▶ Direction: Copy the lines below word for word, starting at the one that contains "Click Blank 4 to answer new %rax value" and ending with the last line, and leave the pictures out.

▶ Data provided:

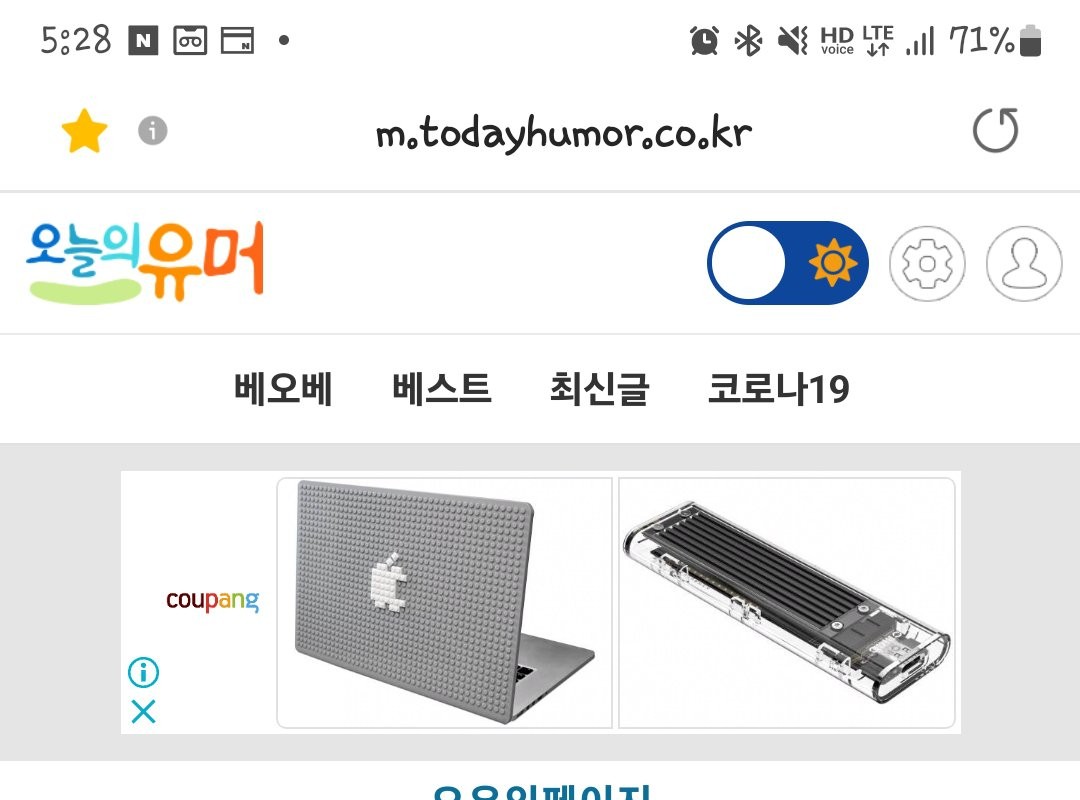Open the transparent SSD enclosure ad thumbnail
The width and height of the screenshot is (1080, 800).
tap(787, 603)
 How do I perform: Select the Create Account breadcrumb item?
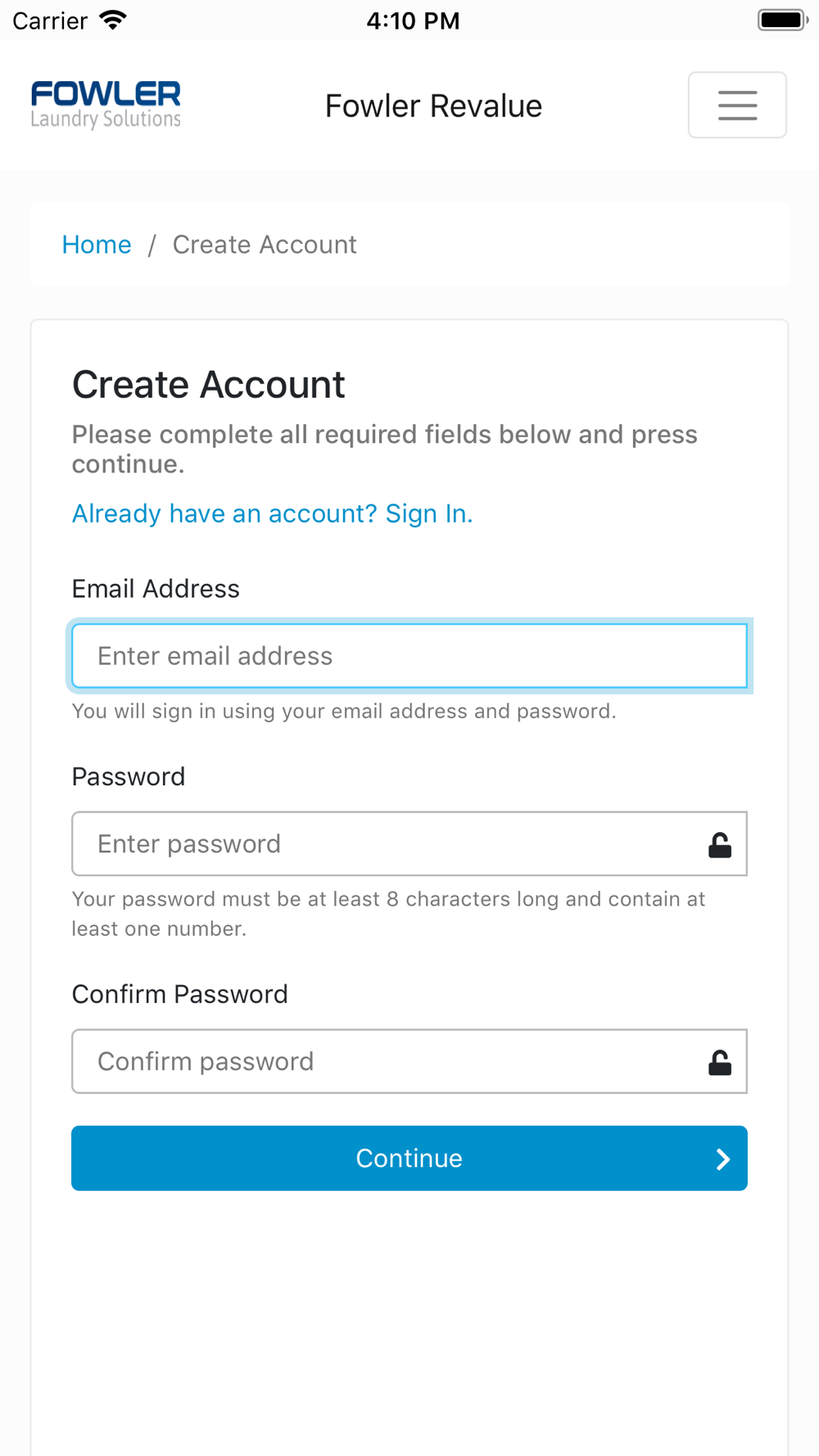click(265, 245)
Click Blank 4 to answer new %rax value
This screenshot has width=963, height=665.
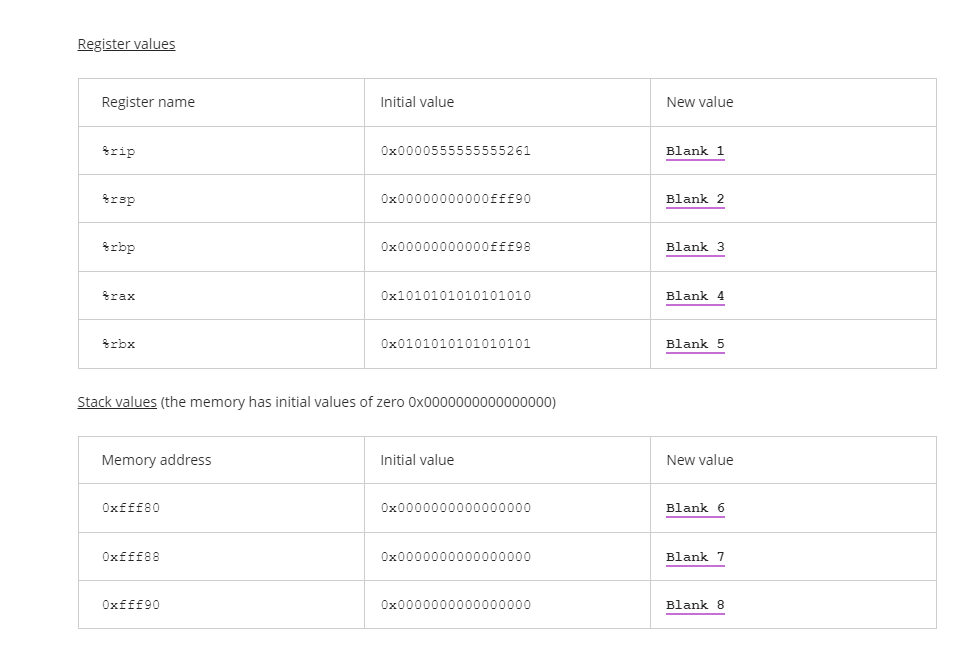click(694, 295)
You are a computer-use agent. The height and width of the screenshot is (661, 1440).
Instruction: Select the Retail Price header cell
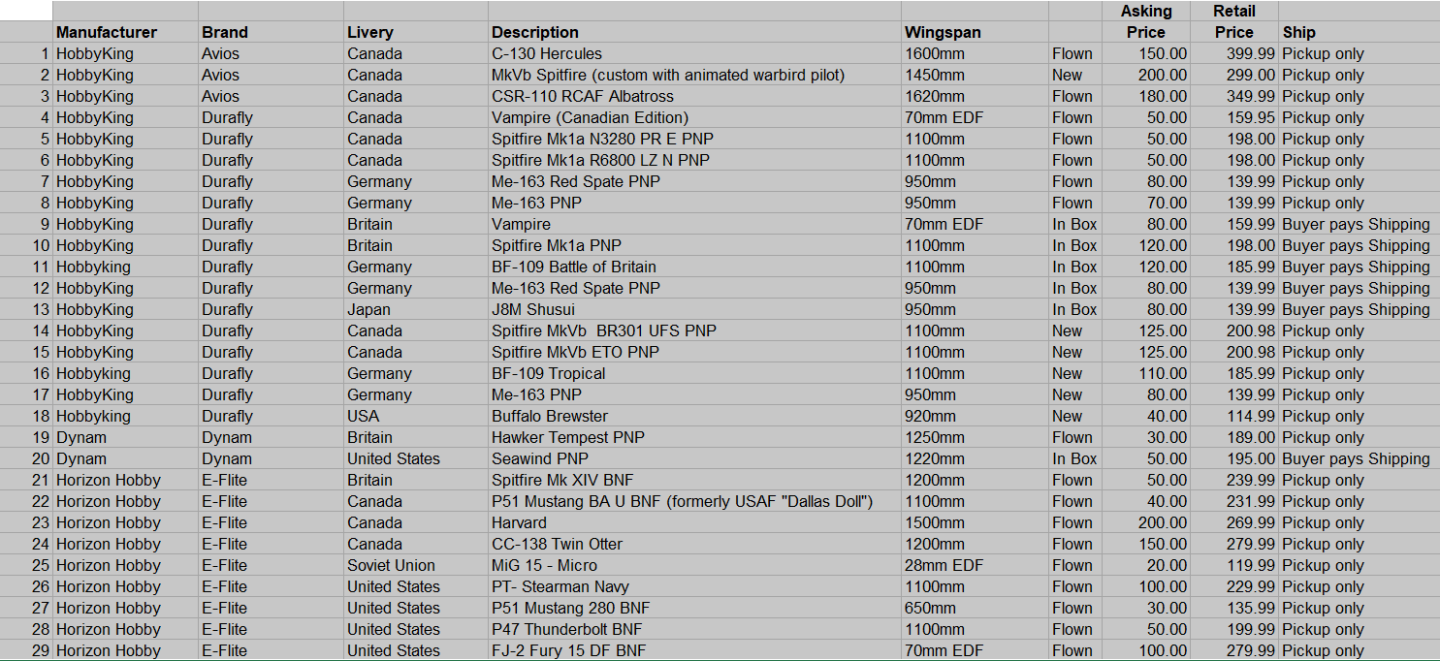(1234, 21)
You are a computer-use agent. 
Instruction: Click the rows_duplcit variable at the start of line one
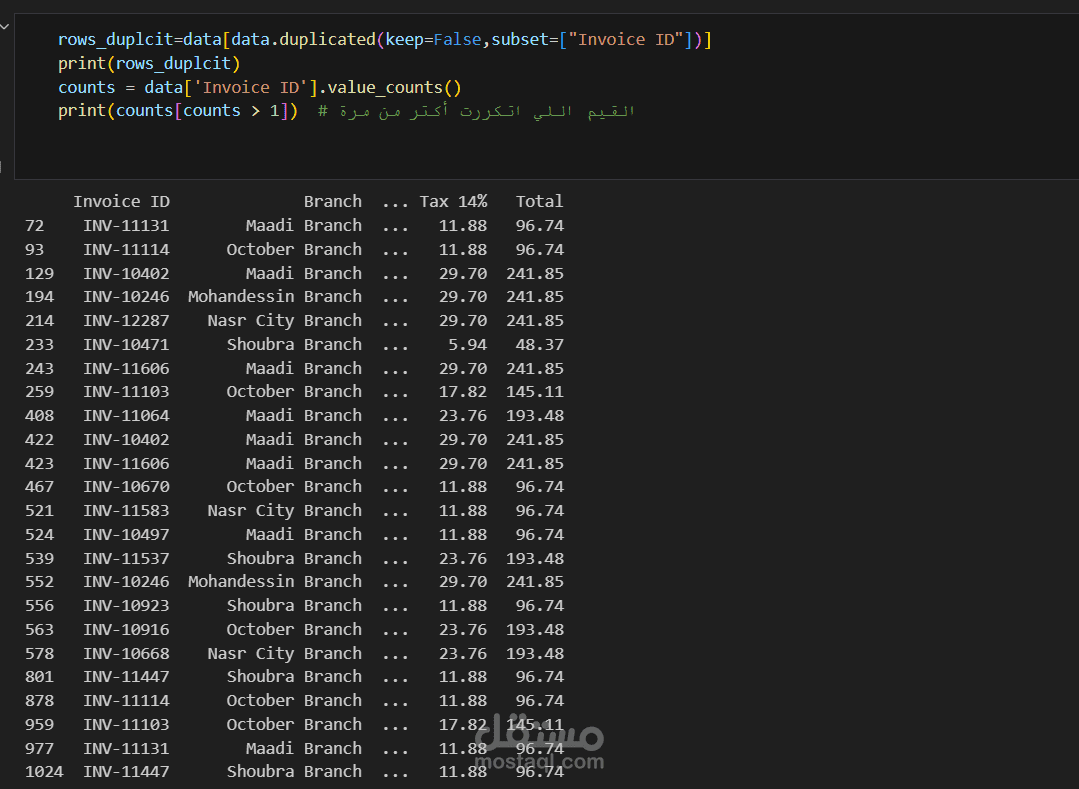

▶ Response to this task:
Click Blank 4 to answer new %rax value
This screenshot has width=963, height=665.
click(694, 295)
You are a computer-use agent. The height and width of the screenshot is (661, 1440).
Instruction: Select the Retail Price header cell
(1234, 21)
You are a computer-use agent. 
Instruction: Click the rows_duplcit variable at the start of line one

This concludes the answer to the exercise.